*STATED GOAL 1:*
Condense the paragraph of the XInclude fallback text that begins "Servers crash." into a short bulleted list that keeps its main facts.
*STATED GOAL 2:*
Write the next part of the XInclude fallback text, starting after its last sentence.

*QUOTED TEXT:*
——————

Servers crash. Network connections fail. The DNS system gets congested. For all these reasons and more, documents included from remote servers may be temporarily unavailable. The default action for an XInclude processor in such a case is simply to give up and report a fatal error. However, the xi:include element may contain an xi:fallback element that contains alternate content to be used if the requested resource cannot be found. For example, this xi:include element tries to load the file at http://www.whitehouse.gov/malapropisms.xml. However, if somebody deletes that file, then it provides some literal content instead:
<xi:include
  href="http://www.whitehouse.gov/malapropisms.xml">
  <xi:fallback>

    <para>
    Our enemies are innovative and resourceful, and so are we.
    They never stop thinking about new ways to harm our country
    and our people, and neither do we.
    </para>

  </xi:fallback>
</xi:include>
The xi:fallback element can even include another xi:include element. For example, this xi:include element begins by attempting to include the document at http://www.whitehouse.gov/malapropisms.xml. However, if somebody deletes that file, then it will try http://politics.slate.msn.com/default.aspx?id=76886 instead.
<xi:include
  href="http://www.whitehouse.gov/malapropisms.xml">
  <xi:fallback>
    <xi:include href =
   "http://politics.slate.msn.com/default.aspx?id=76886 l" />
  </xi:fallback>
</xi:include>
The xi:fallback element is not used if the document can be located but is malformed. That is always a fatal error.

Include elements can contain other content besides the single xi:fallback element. For example, this xi:include element contains a xi:fallback and a para element:
<xi:include
  href="http://www.whitehouse.gov/malapropisms.xml">

  <para>
    Well, I think if you say you're going to do something
    and don't do it, that's trustworthiness.

——————

*INFORMATION SHOWN:*
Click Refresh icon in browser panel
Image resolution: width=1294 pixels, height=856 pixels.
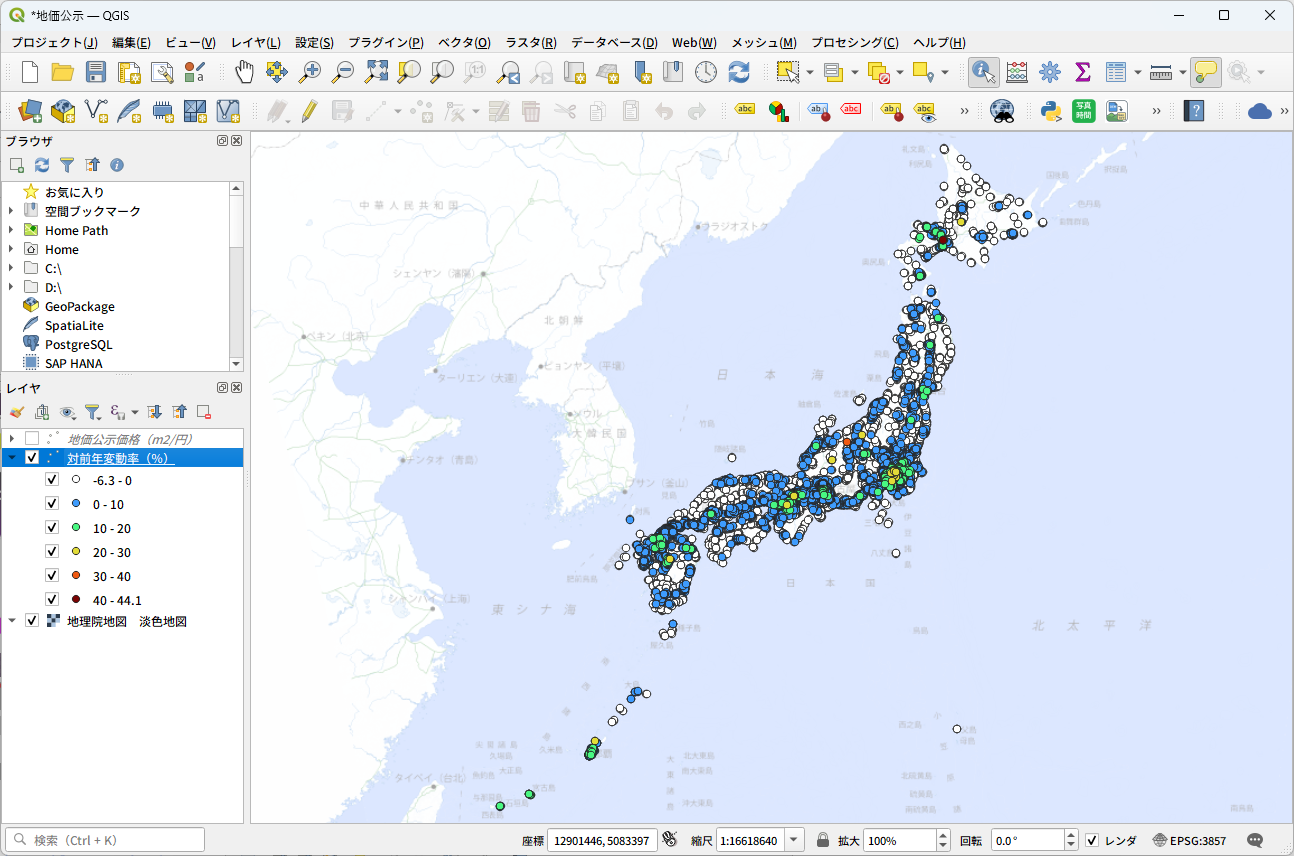(42, 165)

——————

*RESPONSE 1:*
- Documents included from remote servers may be temporarily unavailable because of server crashes, failed network connections, DNS congestion and other causes.
- By default, an XInclude processor gives up and reports a fatal error in that case.
- An xi:include element may contain an xi:fallback element holding alternate content to use when the requested resource cannot be found.
- In the example, the xi:include element tries to load http://www.whitehouse.gov/malapropisms.xml and supplies literal content instead if that file has been deleted.

*RESPONSE 2:*
  </para>

  <xi:fallback>
  <xi:include href="http://politics.slate.msn.com/default.aspx?id=76886l"/>
  </xi:fallback>
</xi:include>
However, the processor will ignore all such content. When the xi:include element is replaced, the para element will silently vanish.

XPointer

The URLs used in XInclude href attributes can have XPointer fragment identifiers. If so they only include those parts of the external document selected by the XPointer. For example, this XPointer includes only the malapropism elements from the document bushisms.xml:
<xi:include href="bushisms.xml#xpointer(//malapropism)"  /> 
Since XPointers can point up, down, and sideways in an XML document, and do not necessarily select a contiguous region of a document, they present significant problems for streaming applications and APIs like SAX, XNI, and StAX. Full XInclude with XPointer support really requires a tree-based API such as DOM or XOM, and can be expected to use at least as much memory as the sum of all the documents combined together.

Validation and other processes

One of the most common questions about XInclude is how inclusion interacts with validation, XSL transformation, and other processes that may be applied to an XML document. The short answer is that it doesn’t. XInclusion is not part of any other XML process. It is a separate step which you may or may not perform when and where it is useful to you.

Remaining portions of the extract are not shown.